Dynamic behaviors of fuel droplets impacting on the wall surfaces with different wettability and temperatures

To improve the controllability of combustion and reduce the emissions of HC and CO of the newly developed combustion modes, such as the HCCI, PCCI and RCCI, the evaporation processes and morphological developments of diesel droplets impacting on the aluminum alloy surfaces with different wettability and temperatures are experimentally investigated. The results show that the oleophilic surface is conducive to evaporation of diesel droplets, while the oleophobic surface promotes the formation of the vapor film between the fuel droplets and the test surface at a high surface temperature and reduces the Leidenfrost temperature of the fuel droplets. Also, stronger oleophobicity of the surface is beneficial to the rebound and secondary breakup of the droplets, thereby promoting the evaporation of the droplets in the gas-phase space of the cylinder and improving the air-fuel mixing. Moreover, the stronger the surface oleophobicity, the smaller the spreading factor and the larger the rebound factor of the droplets. At a higher wall temperature, the ability for enhancing the surface oleophobicity of the convex domes, grooves and protrusions structures on the laser-etched surface is better than that of the boss/pits and needle-like structures on the chemically etched surface.
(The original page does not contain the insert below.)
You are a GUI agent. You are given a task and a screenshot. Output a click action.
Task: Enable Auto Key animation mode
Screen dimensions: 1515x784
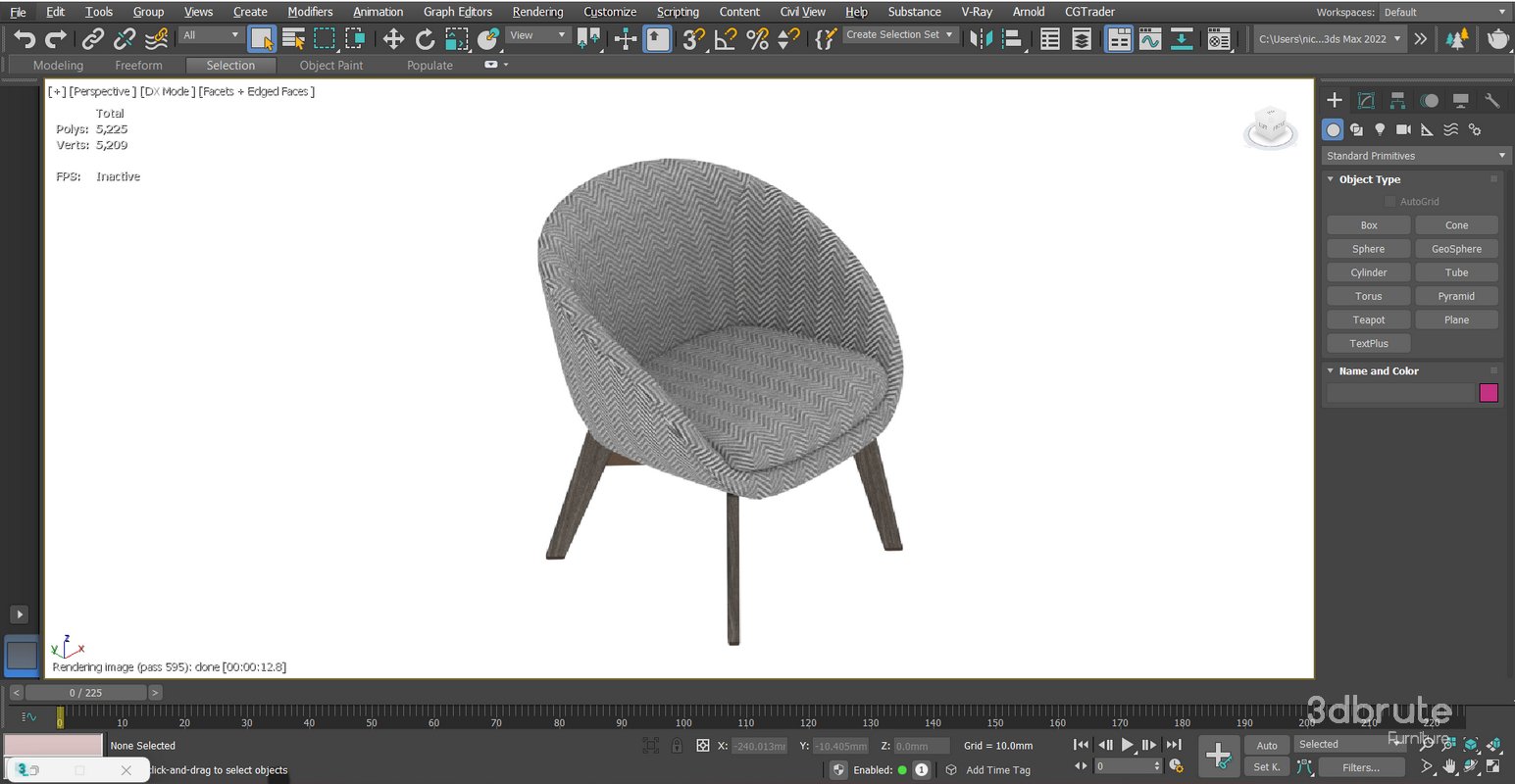1267,745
Under the conditions of lower surface temperatures, the evaporation rate of the droplet after hitting the wall is closely related to the spreading area of the droplet. As the wall temperature increases, when the droplet is in transition boiling regime, the large heat transfer rate makes the diffusion width, height and diffusion area of the vapor phase region are obviously large.

Automated summary

The evaporation processes and morphological developments of diesel droplets impacting on aluminum alloy surfaces with different wettability and temperatures were experimentally investigated in order to improve the controllability of combustion and reduce HC and CO emissions. The research showed that oleophilic surfaces facilitate droplet evaporation, while oleophobic surfaces promote vapor film formation and reduce droplet Leidenfrost temperature. Stronger oleophobicity enhances droplet rebound and secondary breakup, improving evaporation in the gas-phase space and air-fuel mixing. Higher surface wall temperatures improve oleophobicity ability of convex domes, grooves, and protrusions structures on laser-etched surfaces compared to boss/pits and needle-like structures on chemically etched surfaces.